W środę Kanada dopuściła do użytku szczepionkę przeciw COVID-19 produkowaną przez amerykański koncern Moderna. To już drugi tego typu preparat, po dopuszczonej 9 grudnia do użytku szczepionce Pfizer/BioNTech. Trudeau zapewniał, że do końca stycznia przyszłego roku Kanada ma otrzymać łącznie 1,2 miliona dawek obu tych szczepionek.
Premier zwrócił uwagę, że pojawiła się w związku z tym nadzieja, ale zaapelował, aby nie podróżować podczas świąt Bożego Narodzenia i zrezygnować z wyjazdów, wizyt u rodziny i przyjaciół. Podkreślił, że jeśli Kanadyjczycy poluzują obostrzenia, "wszystkie poświęcenia pójdą na marne". - Jakkolwiek trudna będzie ta zima, pamiętajcie, że nadchodzi wiosna i powrócą lepsze dni - mówił Trudeau.

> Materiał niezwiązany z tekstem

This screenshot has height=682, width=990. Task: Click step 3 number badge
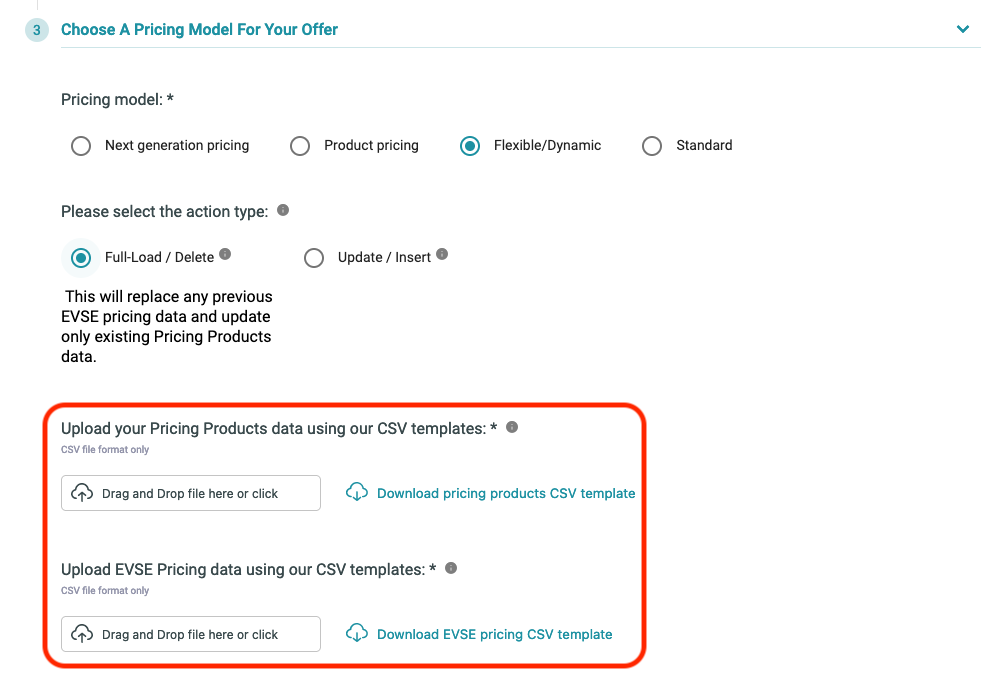(37, 30)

Przypomniał przy tym, że osoby przylatujące do Kanady muszą poddać się obowiązkowej dwutygodniowej kwarantannie, podczas której policja sprawdza, czy dana osoba przestrzega zasad. Za ich łamanie - dodał Trudeau - grożą "surowe kary". Poinformował też, że na lotnisku w Calgary w Albercie prowadzony jest pilotaż szybkich testów, trwają też rozmowy z władzami prowincji Ontario i Quebec w sprawie testów na lotniskach.
Spór o testowanie
Testowanie przylatujących do Kanady stało się w ostatnich dniach przedmiotem politycznego ataku ze strony konserwatywnego premiera Ontario Douga Forda, który krytykował rząd federalny za brak testów na lotnisku Pearsona w Toronto, twierdząc, że nawet jedna czwarta pasażerów omija wymóg odbycia dwutygodniowej kwarantanny, a pasażerowie międzynarodowych lotów stanowią zagrożenie dla zdrowia publicznego.

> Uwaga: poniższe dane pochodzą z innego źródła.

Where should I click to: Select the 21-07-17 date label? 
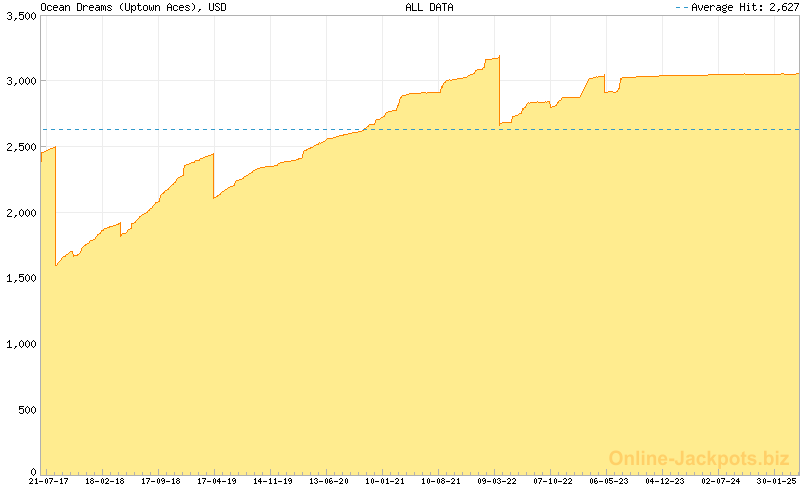click(x=48, y=481)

Tymczasem federalna minister zdrowia Patty Hajdu informowała, że z lotami międzynarodowymi powiązanych jest 1,3 procent wszystkich przypadków zakażeń koronawirusem w Ontario, najludniejszej prowincji kraju. Specjaliści w mediach zwracali uwagę, że większość infekcji w Kanadzie to tak zwane zakażenia wewnątrz społeczności.
Z kolei naczelna lekarz kraju doktor Theresa Tam zaznaczyła, że w Kanadzie dotychczas nie wykryto nowego wariantu koronawirusa i prowadzone są obecnie liczne testy, w tym genetyczne, znanych już przypadków. Dodała jednak, że nowy szczep najprawdopodobniej pojawi się w przyszłości w Kanadzie.
Według danych federalnych, w Kanadzie wykryto dotychczas 521 509 przypadków zakażenia koronawirusem, z czego 75 523 to infekcje aktywne. Zmarło 14 425 osób.